Seminar: Risk Related Brain Regions Detection and Individual Risk Classification with 3D Image FPCA

Date&Time
2016, March 9 (Wednesday) 10:30-11:30

Admission Free,No Booking Necessary

Place
統計数理研究所 会議室3 (2階)
/ 2F Meeting Room3 @ The Institute of Statistical Mathematics
区切り線
Speaker
Ying Chen (National University of Singapore, Singapore)
Title
Risk Related Brain Regions Detection and Individual Risk
Classification with 3D Image FPCA
Abstract
Understanding how people make decisions among risky choices has attracted much attention of researchers in economics, psychology, and neuroscience. While economists try to evaluate individual's risk preference through mathematical modeling, neuroscientists answer the question by exploring the neural activities in brain. We propose a novel model-free method, 3-dimensional image functional principal component analysis (3DIF), to provide a connection between active risk related brain region detection and individual's risk preference.
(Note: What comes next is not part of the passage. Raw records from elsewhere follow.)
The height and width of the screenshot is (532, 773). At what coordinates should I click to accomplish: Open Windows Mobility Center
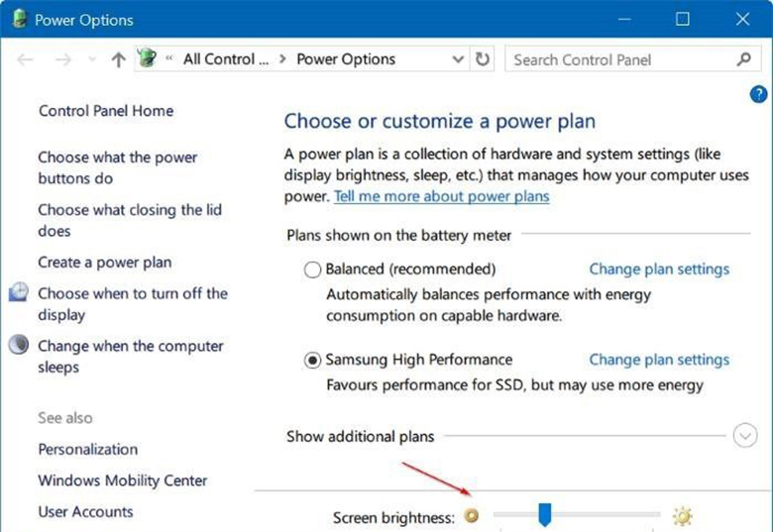[x=122, y=480]
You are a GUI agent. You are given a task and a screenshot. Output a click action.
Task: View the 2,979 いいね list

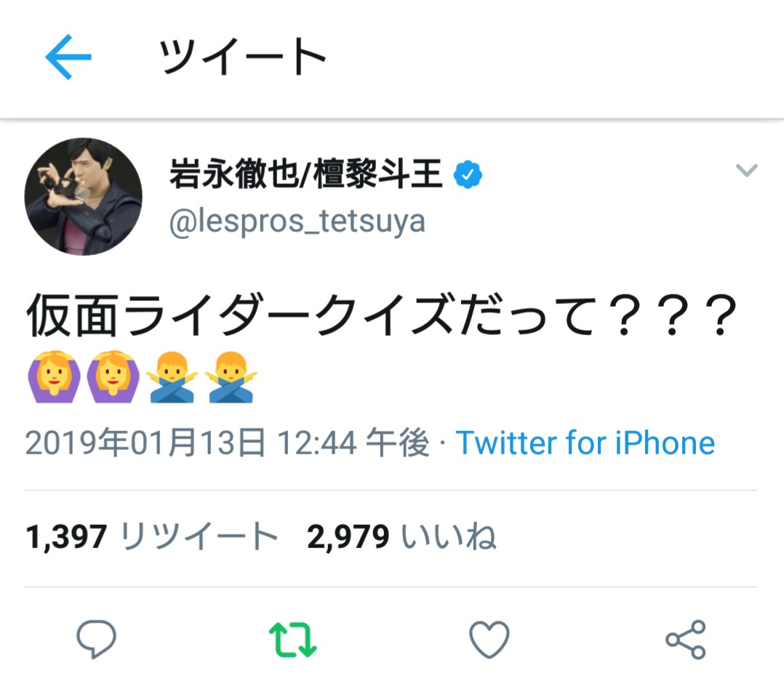click(401, 537)
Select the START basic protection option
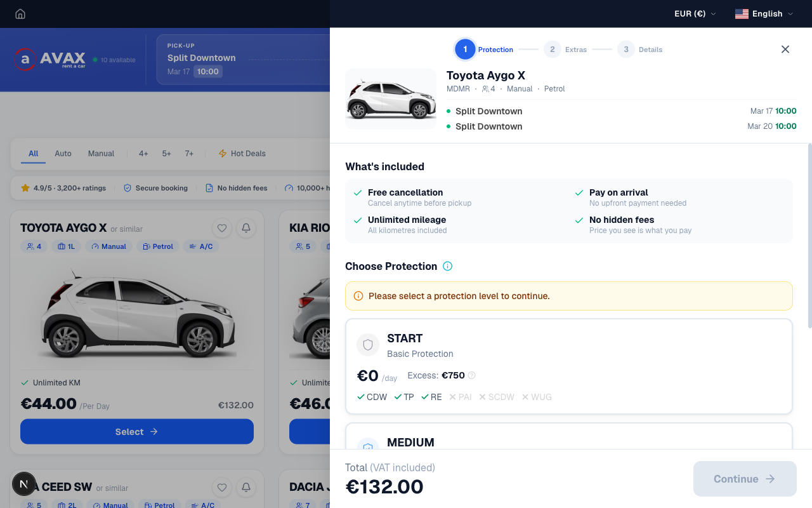Screen dimensions: 812x508 pyautogui.click(x=568, y=366)
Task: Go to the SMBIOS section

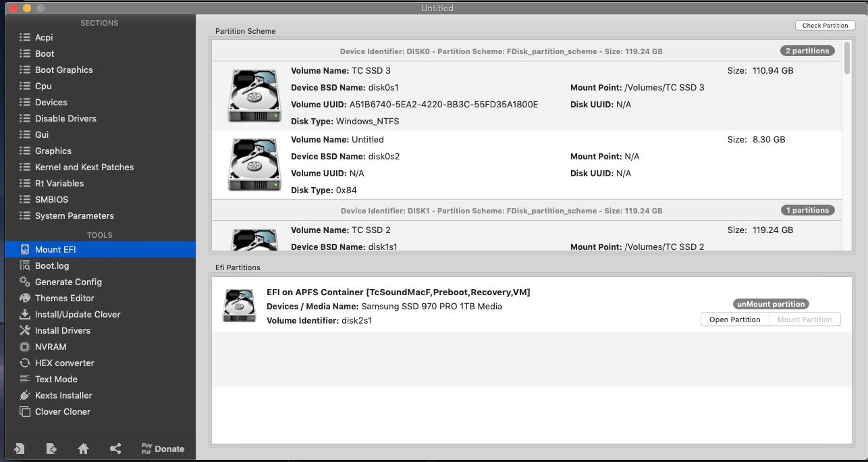Action: click(51, 199)
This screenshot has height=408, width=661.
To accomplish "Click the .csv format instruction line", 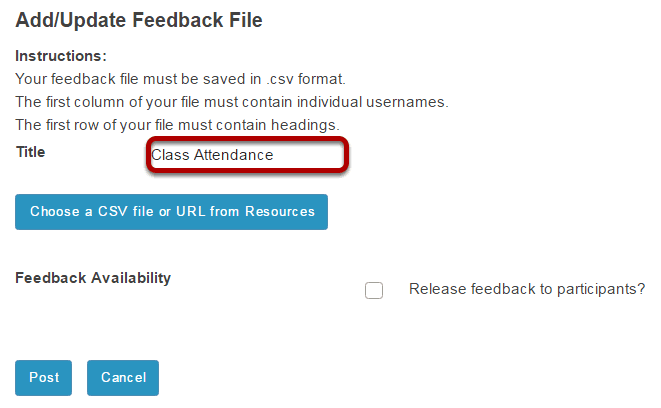I will pos(180,79).
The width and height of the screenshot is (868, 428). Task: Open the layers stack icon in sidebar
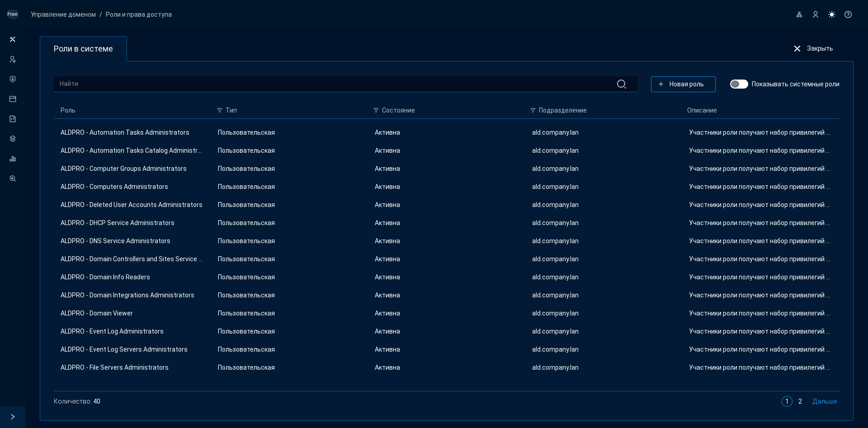click(13, 139)
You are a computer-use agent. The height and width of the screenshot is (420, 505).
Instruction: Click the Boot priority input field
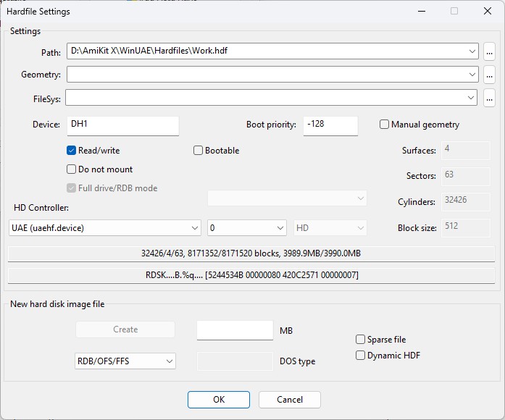pos(330,125)
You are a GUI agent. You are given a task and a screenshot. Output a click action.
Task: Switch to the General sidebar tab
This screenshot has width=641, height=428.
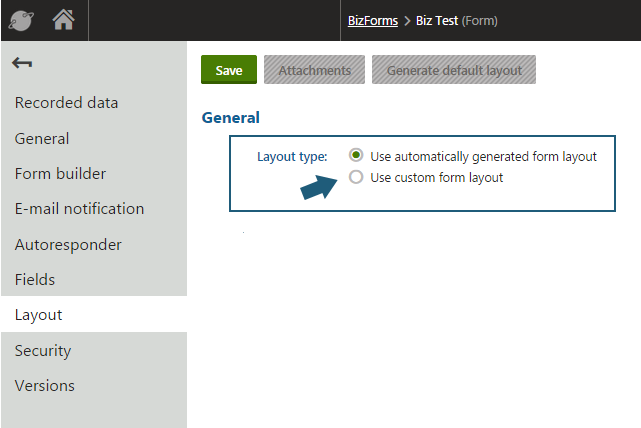click(42, 139)
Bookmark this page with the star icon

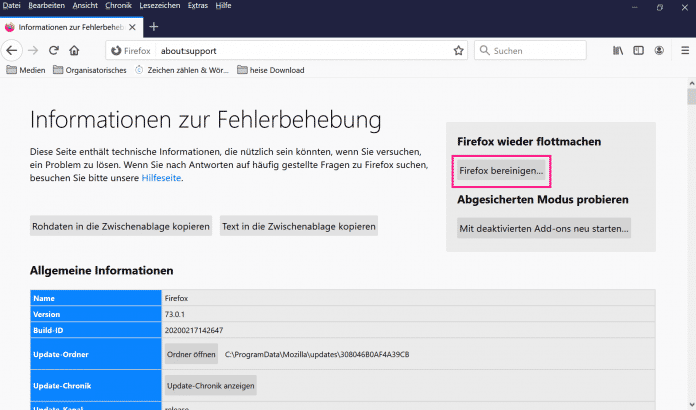[458, 49]

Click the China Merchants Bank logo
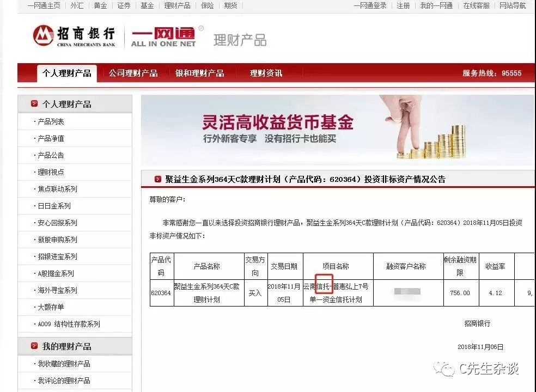(x=74, y=35)
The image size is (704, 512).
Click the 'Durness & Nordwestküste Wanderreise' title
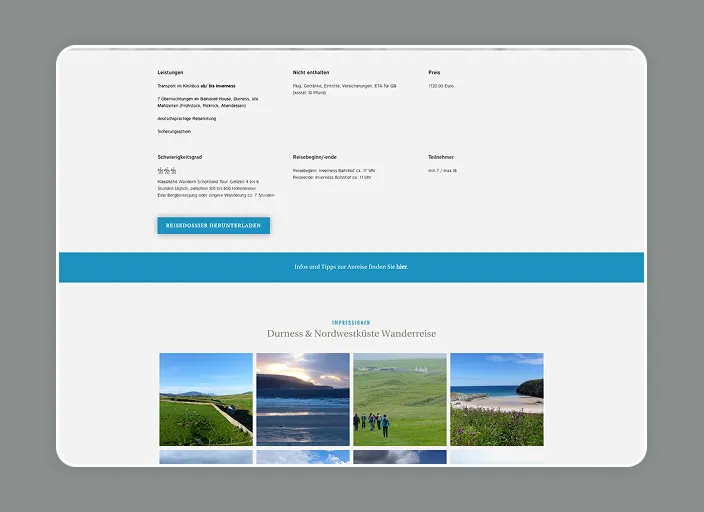click(x=351, y=334)
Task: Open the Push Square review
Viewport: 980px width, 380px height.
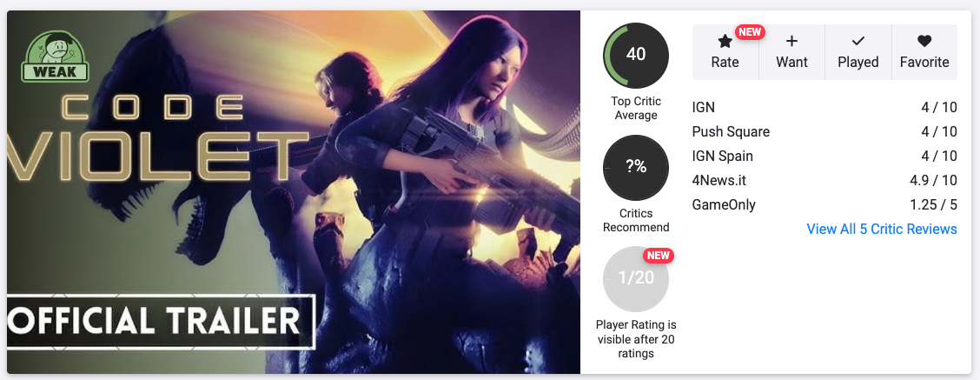Action: (x=824, y=132)
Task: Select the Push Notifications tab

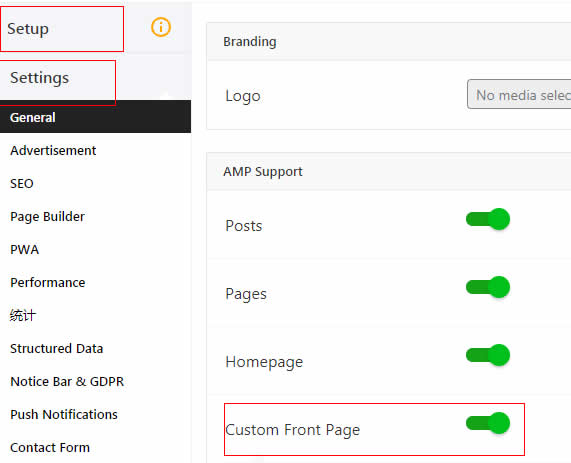Action: pos(64,415)
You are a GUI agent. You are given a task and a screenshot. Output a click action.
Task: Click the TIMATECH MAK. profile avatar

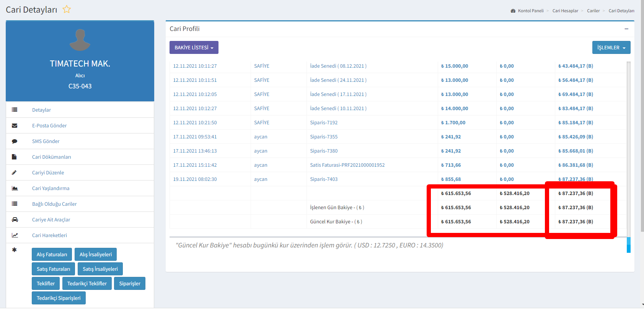click(x=80, y=40)
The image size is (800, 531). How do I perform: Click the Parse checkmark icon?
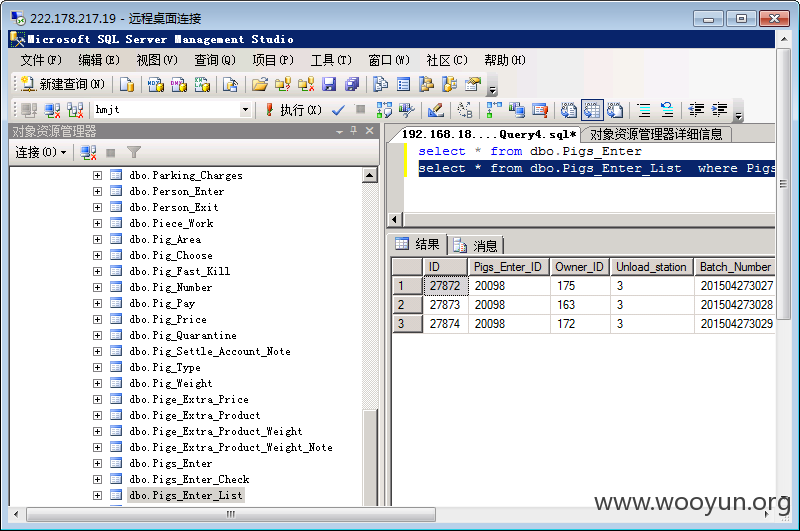pos(338,110)
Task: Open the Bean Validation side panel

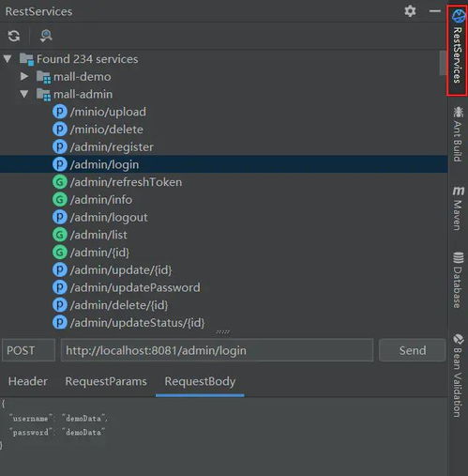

The 3DIF methodology is directly applicable to 3D image data without artificial vectorization or mapping and simultaneously guarantees the contiguity of risk related brain regions rather than discrete voxels. Simulation study evidences an accurate and reasonable region detection using the 3DIF method. In real data analysis, 5 important risk related brain regions are detected, including parietal cortex (PC), ventrolateral prefrontal cortex (VLPFC), lateral orbifrontal cortex (lOFC), anterior insula (aINS) and dorsolateral prefrontal cortex (DLPFC), while the alternative methods only identify limited risk related regions. Moreover, the 3DIF method is useful for extraction of subjective specific signature scores that carry explanatory power for individual's risk attitude. In particular, the 3DIF method perfectly classifies both strongly and weakly risk averse subjects for in-sample analysis. In out-of-sample experiment, it achieves 73-88% overall accuracy, among which 90-100% strongly risk averse subjects and 49-71% for weakly risk averse subjects are correctly classified with leave-k-out cross validations.
This is a joint work with Wolfgang Karl Haerdle, Qiang He and Piotr Majer.